結論 本件審判の請求は、成り立たない。 
理由 1.手続の経緯
本願は、平成7年6月26日に出願した特願平7-158835号の一部を平成14年9月17日に新たな特許出願としたものであって、平成16年12月3日付け拒絶理由通知に対して、平成17年2月14日付けで意見書及び手続補正書が提出されたが、同年9月27日付けで拒絶査定がなされ、これに対し、同年11月4日に拒絶査定に対する審判請求がなされるとともに、同年12月5日付けで手続補正書が提出されたものである。

2.平成17年12月5日付けの手続補正(以下、「本件補正」という。)について
本件補正は、補正前の特許請求の範囲の請求項3を補正するものであって、補正後の請求項3に係る発明は以下のとおりである。
「【請求項3】 請求項1または請求項2記載の半導体装置の製造方法において、
前記溝パターンを形成する工程において、前記複数の島パターンのうち、前記溝パターンが定義される前記絶縁層の側壁と該側壁に隣り合って配置する島パターンは、1μm以下の範囲で該側壁から離間させて形成する
ことを特徴とする半導体装置の製造方法。」

本件補正は、補正前の請求項3の「前記溝パターンが定義される前記絶縁層の側壁と該側壁に隣り合って配置する島パターンは、1μm以下の範囲で該側壁から離間させて改正する」を補正後の請求項3の「前記溝パターンが定義される前記絶縁層の側壁と該側壁に隣り合って配置する島パターンは、1μm以下の範囲で該側壁から離間させて形成する」と補正するものであって、「改正する」との記載を「形成する」と訂正するものであり、誤記の訂正を目的とするものであるから、平成6年改正前特許法第17条の2第3項に規定する要件を満たしている。
また、本願の願書に最初に添付された明細書の【0019】段落に「島パターン14と溝パターン13の側壁との間がd1=1μm以下の間隔に保たれるように配置される。
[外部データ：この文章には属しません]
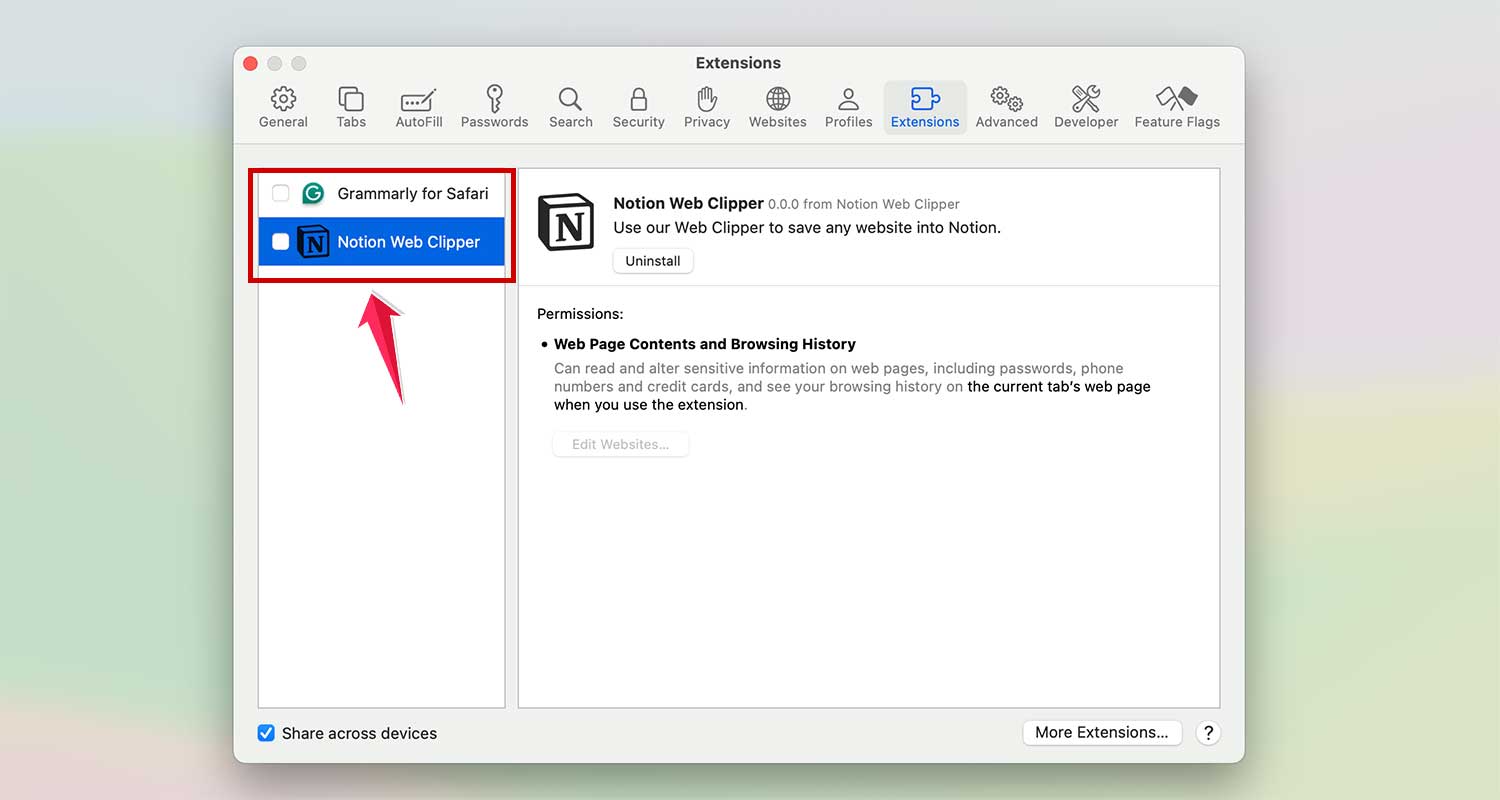Click the Tabs settings icon
Viewport: 1500px width, 800px height.
point(351,105)
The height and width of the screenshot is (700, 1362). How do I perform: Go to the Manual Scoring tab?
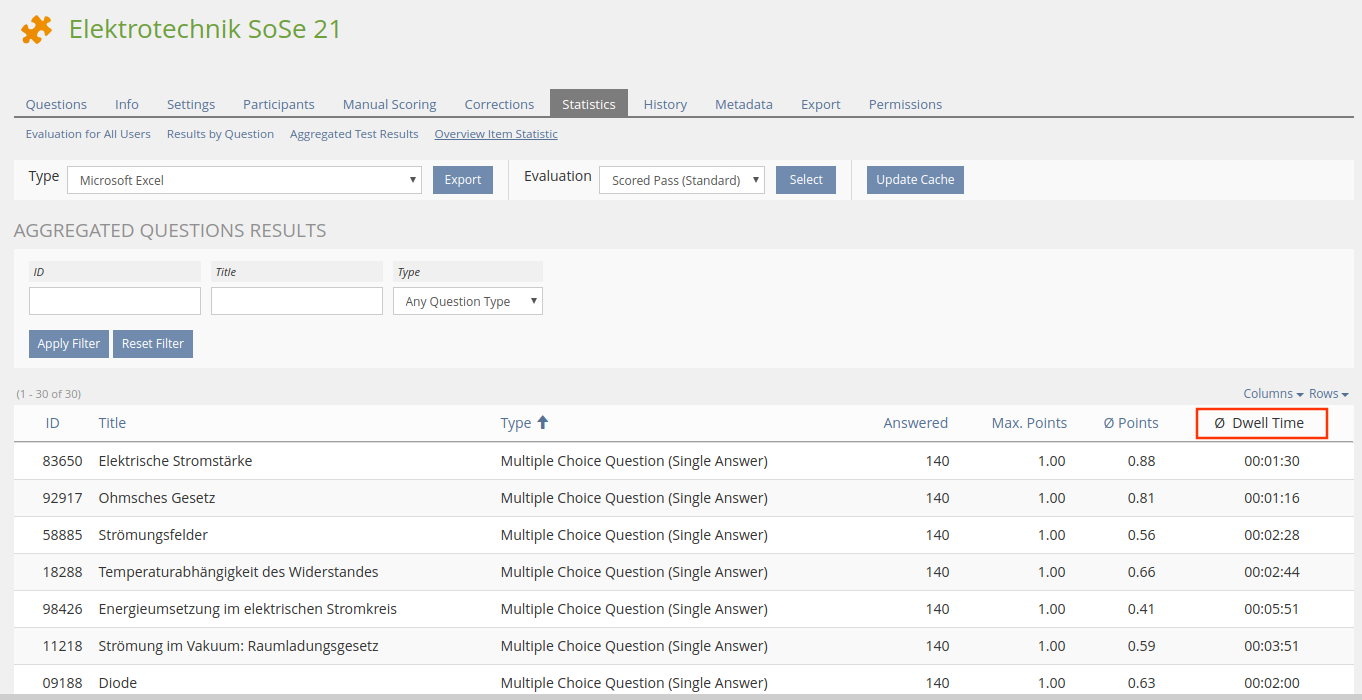[389, 104]
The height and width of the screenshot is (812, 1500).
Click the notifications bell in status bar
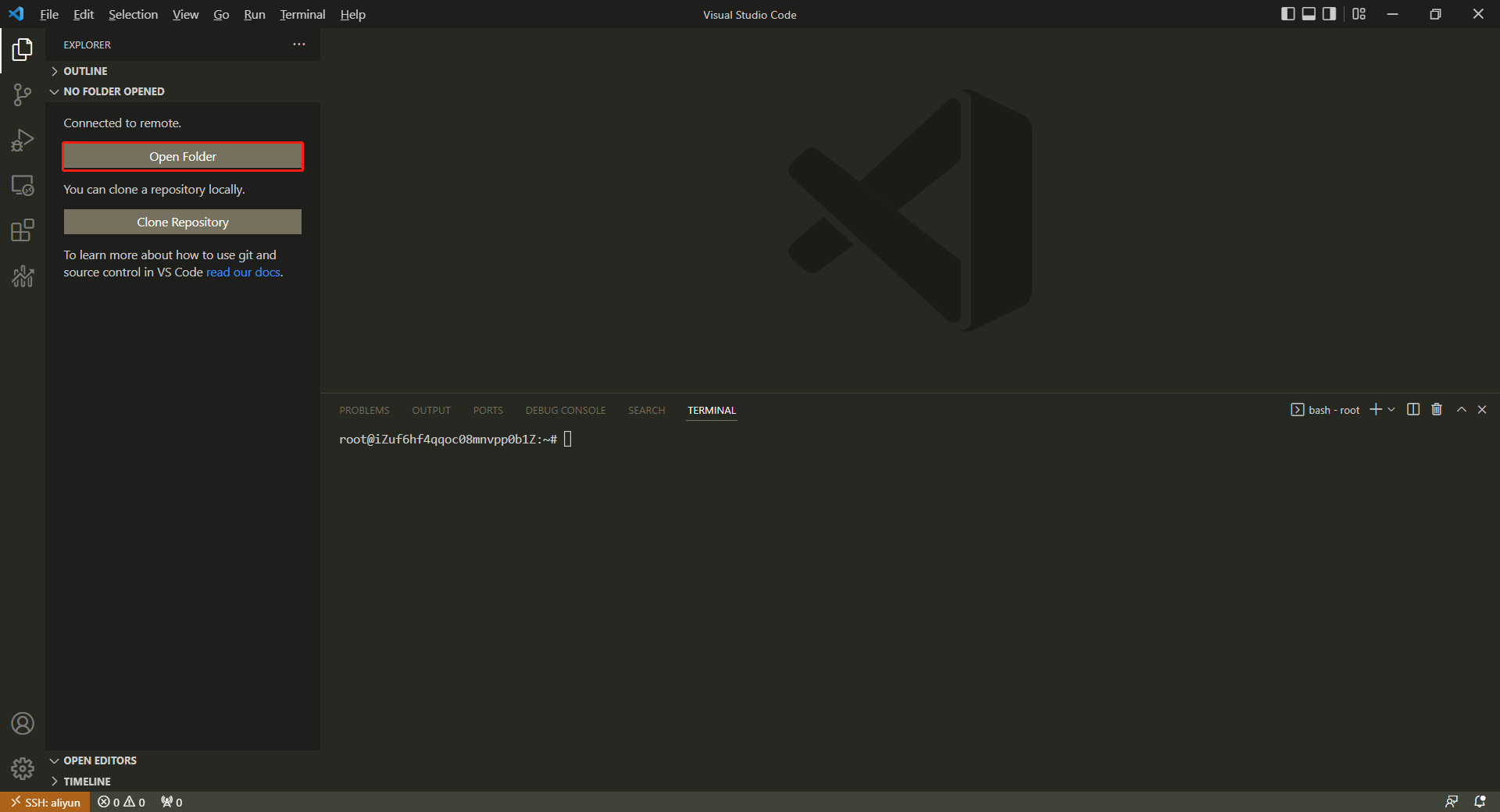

」と記載されており、本件補正は、本願の願書に最初に添付した明細書又は図面に記載した事項の範囲内においてなされたものであるから、平成6年改正前特許法第17条の2第2項で準用する特許法第17条第2項に規定する要件を満たしている。

3.本願発明
本願の請求項1に係る発明(以下、「本願発明」という。)は、平成17年12月5日付け手続補正書により補正された明細書及び図面の記載からみて、その特許請求の範囲の請求項1に記載された以下のとおりのものである。
「【請求項1】 酸化膜からなる絶縁層を設ける工程と、
前記絶縁層とほぼ同じ高さに達し、互いに1μm以下の範囲で離間した絶縁性の複数の島パターンを伴う溝パターンを前記絶縁層に形成する工程と、
前記絶縁層上及び前記溝パターン内に銅からなる導電層を設けて、前記溝パターン内を該導電層で埋め込む工程と、
前記絶縁層が露出するまで前記導電層を化学的機械研磨によって研磨し、前記溝パターン内に前記導電層からなる埋め込み配線を形成する工程と、
を有することを特徴とする半導体装置の製造方法。」

4.刊行物に記載された発明
(1)特開平6-318590号公報
原査定の拒絶の理由に引用され、本願の出願日前に日本国内において頒布された刊行物である特開平6-318590号公報(以下、「刊行物1」という。)には、図1とともに以下の事項が記載されている。
「【請求項1】 半導体基板上に設けた第1の絶縁膜の上に第2の絶縁膜を形成する工程と、前記第2の絶縁膜を選択的にエッチングして内部に柱状又はスリット状にパターニングされた前記第2の絶縁膜を配列して残した格子状の配線形成用溝を形成する工程と、前記溝を含む表面に金属膜を堆積して前記溝内を充填する工程と、前記金属膜および第2の絶縁膜の上面を化学機械研磨法により研磨して前記溝内に前記金属膜を埋込んで上面を平坦化し埋込配線を形成する工程とを含むことを特徴とする半導体装置の製造方法。」
「【0011】まず、図1(a),(b)に示すように、半導体基板1の上に形成した絶縁膜2の上にBPSG膜3を0.7μmの厚さに形成してパターニングし、内部に柱状(又はスリット状)絶縁膜6を配列して残したボンディングパッド形成用の開口部4および配線形成用の溝5のそれぞれを形成する。
【0012】次に、図1(c)に示すように、開口部4および溝5を含む表面に高温スパッタ法又はスパッタリフロー法によりAlSiCu膜7を堆積して開口部4および溝5内に充填する。
【0013】次に、図1(d)に示すように、化学機械研磨法を用いてAlSiCu膜7およびBPSG膜3の上面を研磨し、BPSG膜3の厚さが0.5μm程度になるように研磨して開口部4および溝5内にAlSiCu膜7を埋込み表面を平坦化する。」
「【0016】このように、開口面積の広いパッド形成用開口部や配線形成用溝内に予め柱状(又はスリット状)絶縁膜を設けて開口部を細分化することにより化学機械研磨による過剰な研削を防止することができる。」
また、図1(c)にはAlSiCu膜がBPSG膜上及び溝内に堆積されることが図示されている。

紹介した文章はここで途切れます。